DID:RING: Ring Signatures using Decentralised Identifiers For Privacy-Aware Identity
Dimitrios Kasimatis, Sam Grierson, William J. Buchanan, Chris Eckl, Pavlos Papadopoulos, Nikolaos Pitropakis, Craig Thomson, Baraq Ghaleb
TL;DR
This paper addresses privacy-preserving identity verification within decentralised identifiers (DIDs) by integrating ring signatures to conceal which public key signs a DID document. It introduces a Ring DID method and an architectural framework for anonymous identification that leverages verifiable credentials in a signing ring, and it implements Borromean ring signatures to evaluate performance. The results demonstrate that ring-based verification can enhance privacy, albeit with throughput trade-offs as ring size increases, across a ledger-agnostic setup.

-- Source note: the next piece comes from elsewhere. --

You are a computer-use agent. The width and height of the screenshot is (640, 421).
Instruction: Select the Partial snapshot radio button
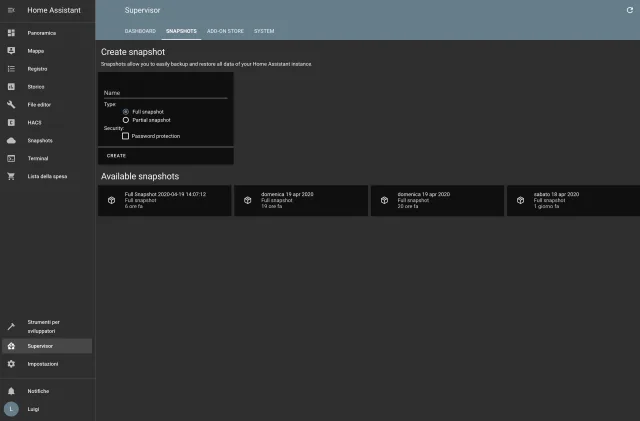click(x=125, y=120)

The work points to future improvements including tighter integration of ring public keys directly in the ring and potential incorporation of zero-knowledge proofs to further bolster privacy.
Abstract
Decentralised identifiers have become a standardised element of digital identity architecture, with supra-national organisations such as the European Union adopting them as a key component for a unified European digital identity ledger. This paper delves into enhancing security and privacy features within decentralised identifiers by integrating ring signatures as an alternative verification method. This allows users to identify themselves through digital signatures without revealing which public key they used. To this end, the study proposed a novel decentralised identity method showcased in a decentralised identifier-based architectural framework. Additionally, the investigation assesses the repercussions of employing this new method in the verification process, focusing specifically on privacy and security aspects. Although ring signatures are an established asset of cryptographic protocols, this paper seeks to leverage their capabilities in the evolving domain of digital identities.